Herewith, the familiar baby steps: In the seedy reaches of Baltimore, a disaffected white foster child named Tyler Gage (She's the Man's buff Channing Tatum) stews in his own juices, steals cars, and shoots playground hoops with streetwise black friends like Mac (hulking Damaine Radcliff). Predictably, Tyler wears his baseball cap backwards and confronts his dead-end hopelessness with a sneer and a shrug. But he has also picked up a slew of transracial leaps, tumbles, and spins on the way to high school and that, of course, is the one thing that sets him free -- busting moves. For our glowering, semisoulful Ty, the Bee Gees may be ancient history (if he knows them at all), but the fever burns deep inside him too. What dumb luck, then, to get caught vandalizing a stage set at the elite-albeit-funky Maryland School of the Arts. Ordered by the judge to take up mop and bucket for 200 hours of community service at the school, our boy is about to discover his self-esteem and get redeemed by aesthetics. As if we didn't already know that art heals all wounds.
The dancing's inventive, but not especially dirty. Relieved of his janitorial duties when an ambitious rich girl (dancer/actress Jenna Dewan) needs a new partner for her number in the upcoming senior showcase, Tyler becomes the unfettered improviser of the new duo. The lithe, pretty girl, whose name is Nora, provides the classicism. Says he of her style: "This whole thing is stiff. It's boring." Replies she: Go get yourself a pair of tights, and then we'll see what we can do about that. From the beginning, the artistic cross-pollination and the budding love affair are destined to work out. Add the raw to the refined, combine unschooled passion with high purpose, and, well, you know. Bingo.
Tatum's relentless African American impersonation soon wears out its welcome, and the screenwriters are hard-pressed to advance the narrative.
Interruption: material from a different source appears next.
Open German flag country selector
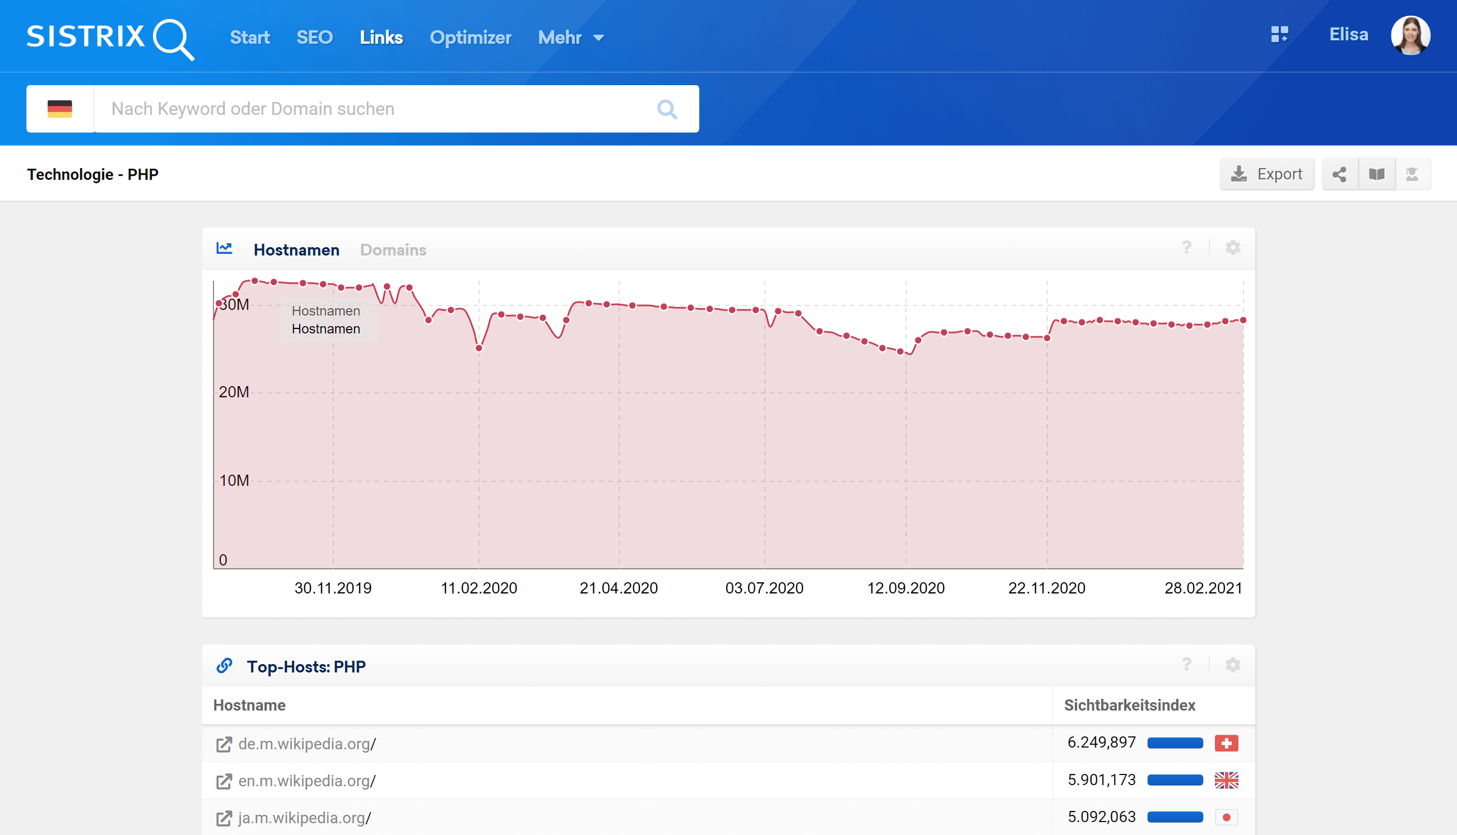This screenshot has width=1457, height=835. tap(60, 109)
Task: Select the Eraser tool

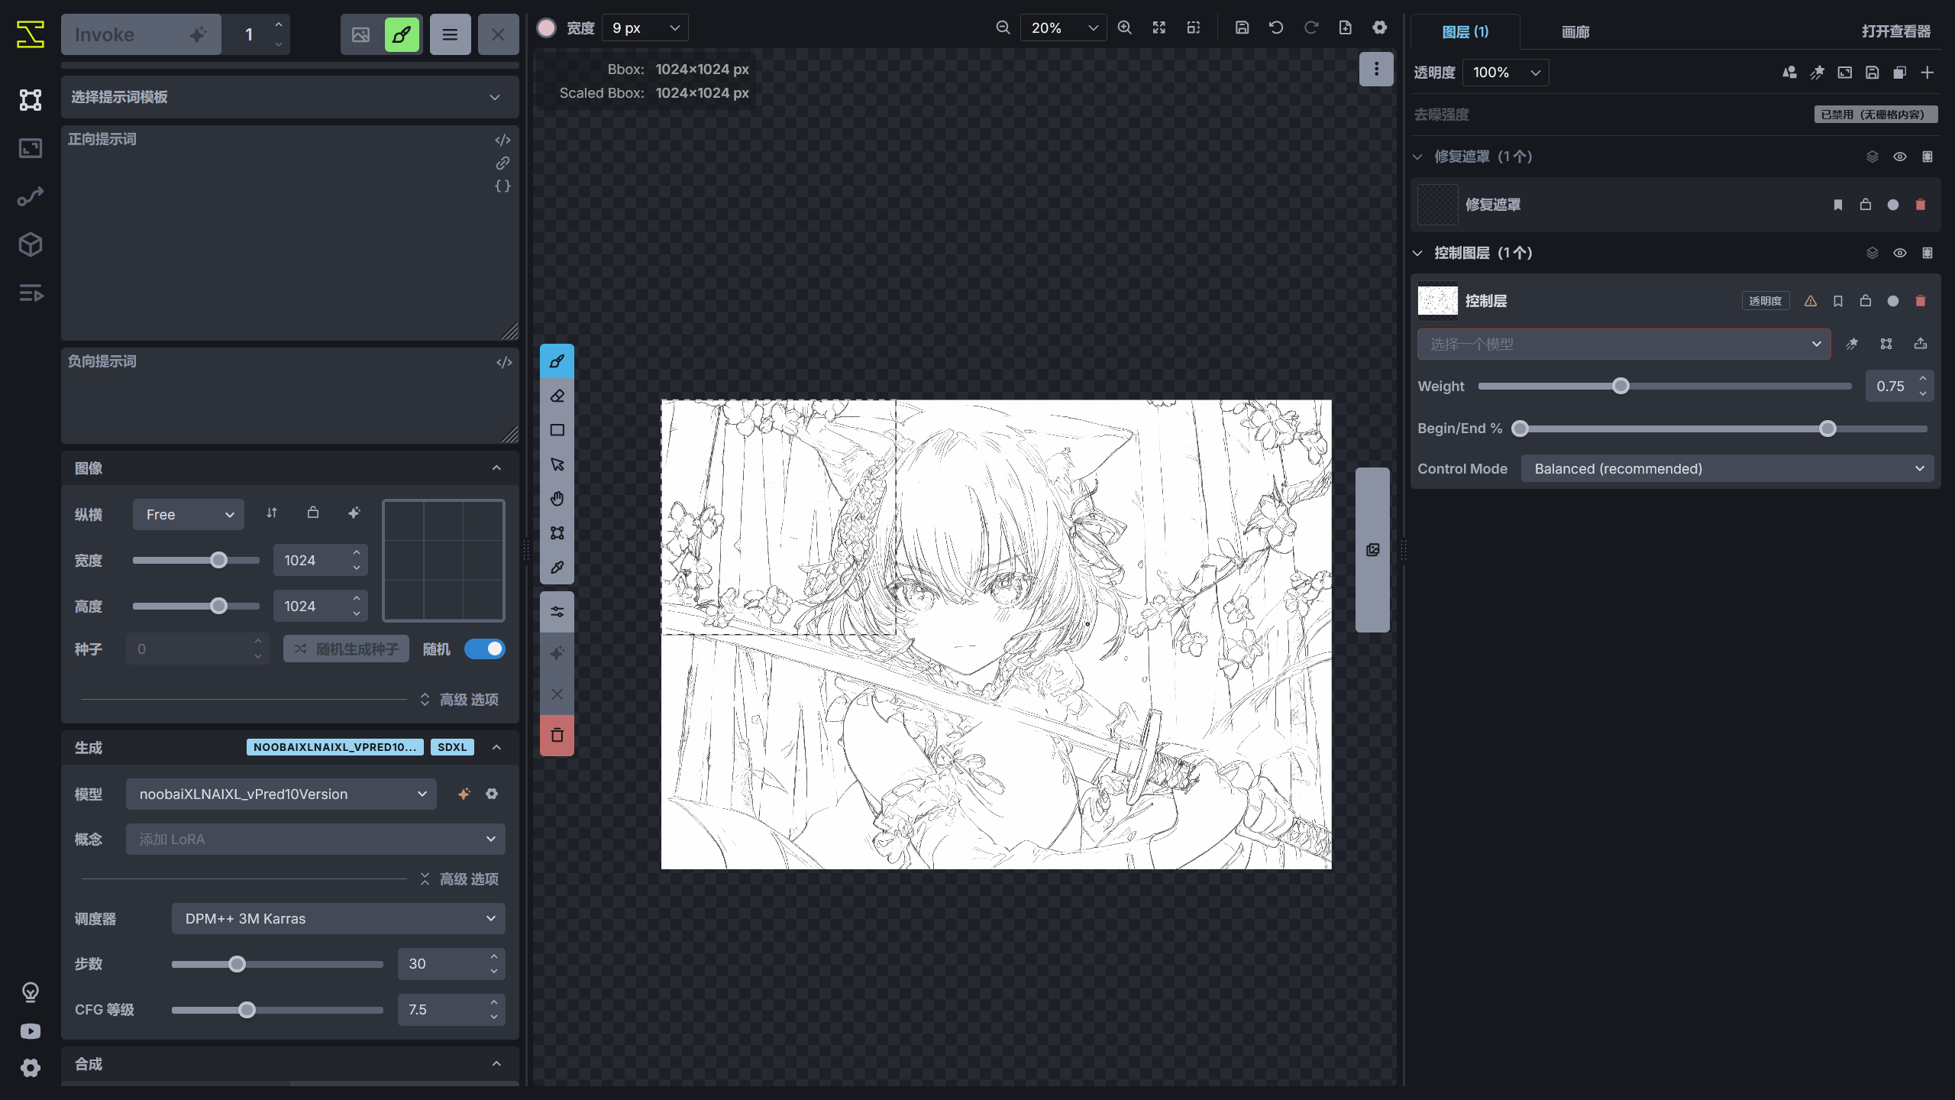Action: tap(557, 395)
Suffice it to say that a predictable falling-out between hero and heroine, a secondary romance involving two other students, and a drive-by shooting we've seen coming from the start don't exactly stir the blood. Director Fletcher's strength is obviously her choreography, but the rehearsal scenes are repetitious, and the exciting grand finale leaves you hungering for more -- even if the clumsy way it's filmed falls a little short of Bob Fosse or Stanley Donen. Inspiring dancers to move beautifully is one thing; getting their hard work to look right on the screen, rather than a stage, is another.